Para chegar a esse estado absoluto, nosso cientista utiliza dispositivos artificiais, fetiches tecnológicos que expressam a subjetividade delirante de alguém socialmente classificado como investigador do conhecimento. O desejo de extrapolar os limites da visão – em última análise, da narrativa cinematográfica, ou ainda, do cinema – termina levando o personagem à autodestruição, pois passou a ver “o absoluto, a exercer a totalidade da visão divina” – ou, como insistem os diálogos do filme, “é um deus”. Prossegue Rogério:
“O drama do personagem é pretender o absoluto: querer ver.

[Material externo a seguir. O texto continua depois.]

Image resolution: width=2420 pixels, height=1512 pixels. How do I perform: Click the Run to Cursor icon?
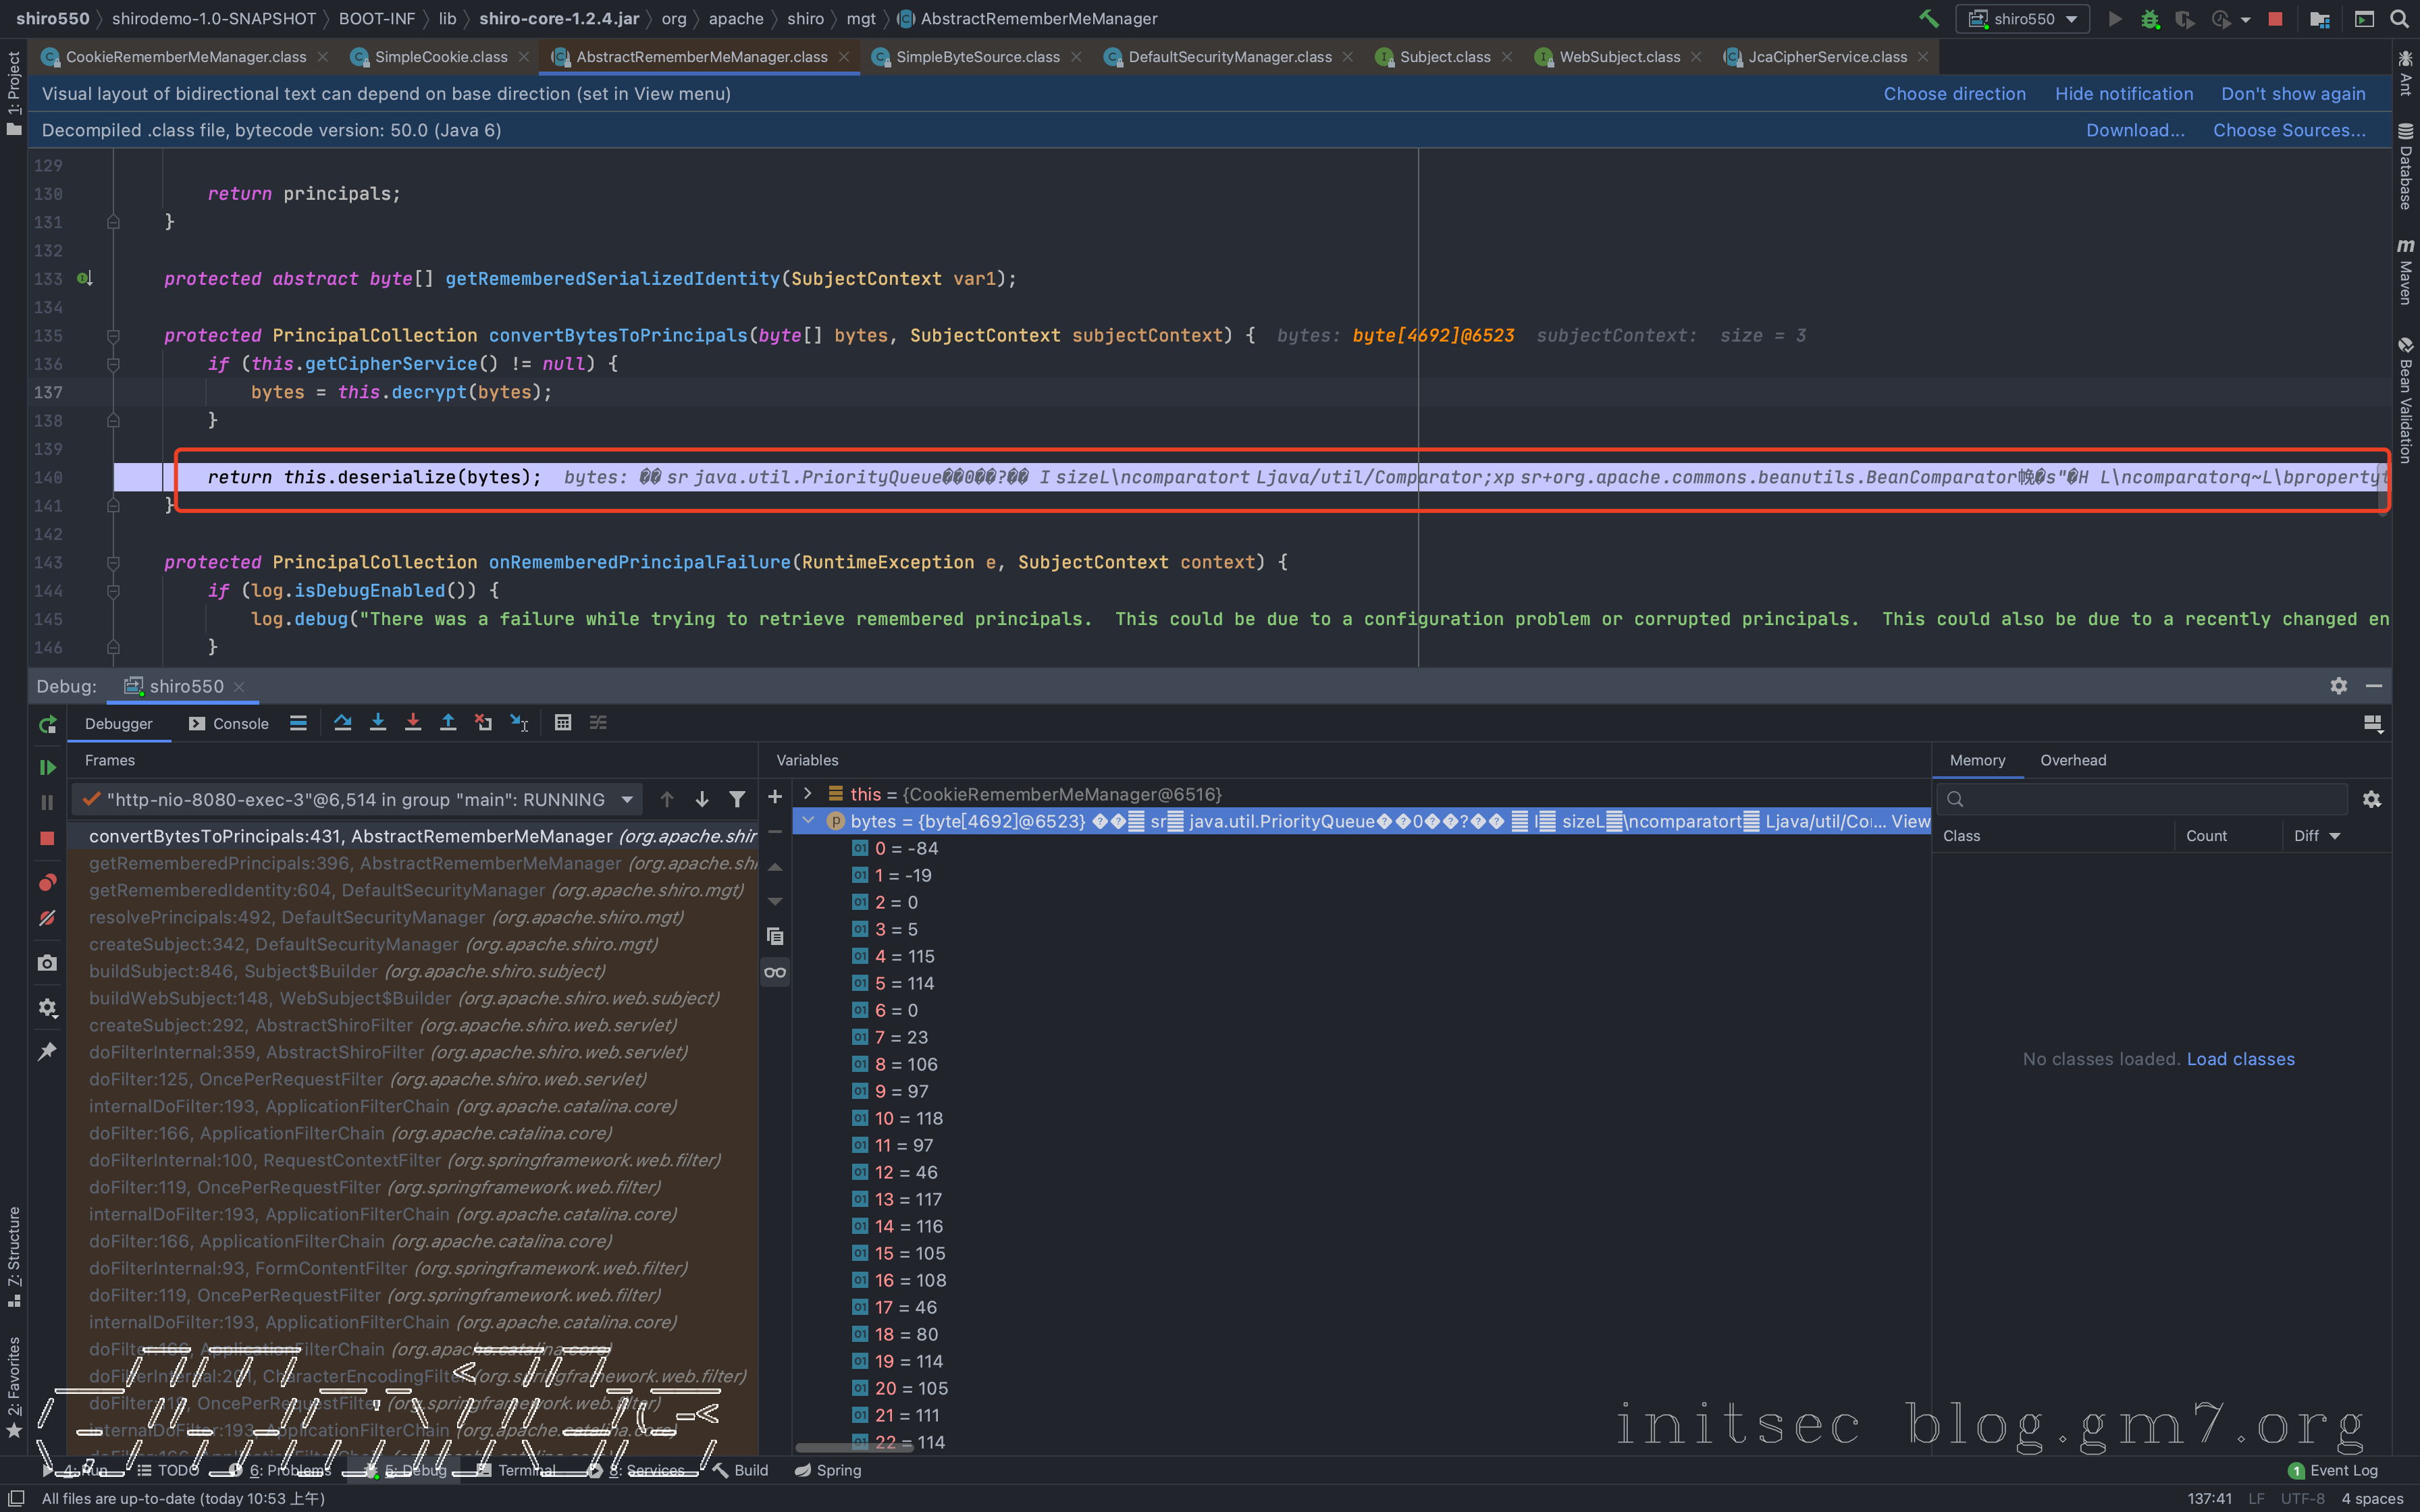[519, 723]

Mas há os riscos do jogo; chega, pois, a perceber o assim chamado “fundo das coisas”, e acaba sofrendo porque vê demais. Para o cientista ambicioso não há o cotidiano, as aparências, os pequenos gestos: o mundo não passa de sombras irrecuperáveis, andaimes perdidos, esqueletos apressados, carcaças e chassis de automóveis”.
O desejo é um só
A obsessão de Corman é a mesma do cientista-louco, mas com sinal invertido: para ele o que interessa é o lúdico, o cinema como mecanismo mágico de atualização simbólica. Basta uma consulta ao infalível IMDb para se dar conta da massa crítica dessa obsessão: 416 créditos como produtor, 56 como diretor, 43 como ator, 11 como roteirista (acesso em 13 de maio de 2021). No último crédito, seu nome aparece listado como produtor executivo de “O Demônio da Selva”, longa do cineasta peruano Rey Cajacuri lançado em fevereiro de 2021 no Peru, com a seguinte sinopse:
“Cinco jovens turistas americanos vão de férias ao Peru. Nas profundezas da selva amazônica, eles participam do antigo ritual inca da Ayahuasca. Enquanto tentam encontrar a cidade perdida de Pajaten, eles são capturados por um predador feroz. Chamado de TUNCHI pelos nativos, é o protetor da selva e de seus tesouros, um demônio extraordinariamente poderoso que pode habitar qualquer criatura viva.”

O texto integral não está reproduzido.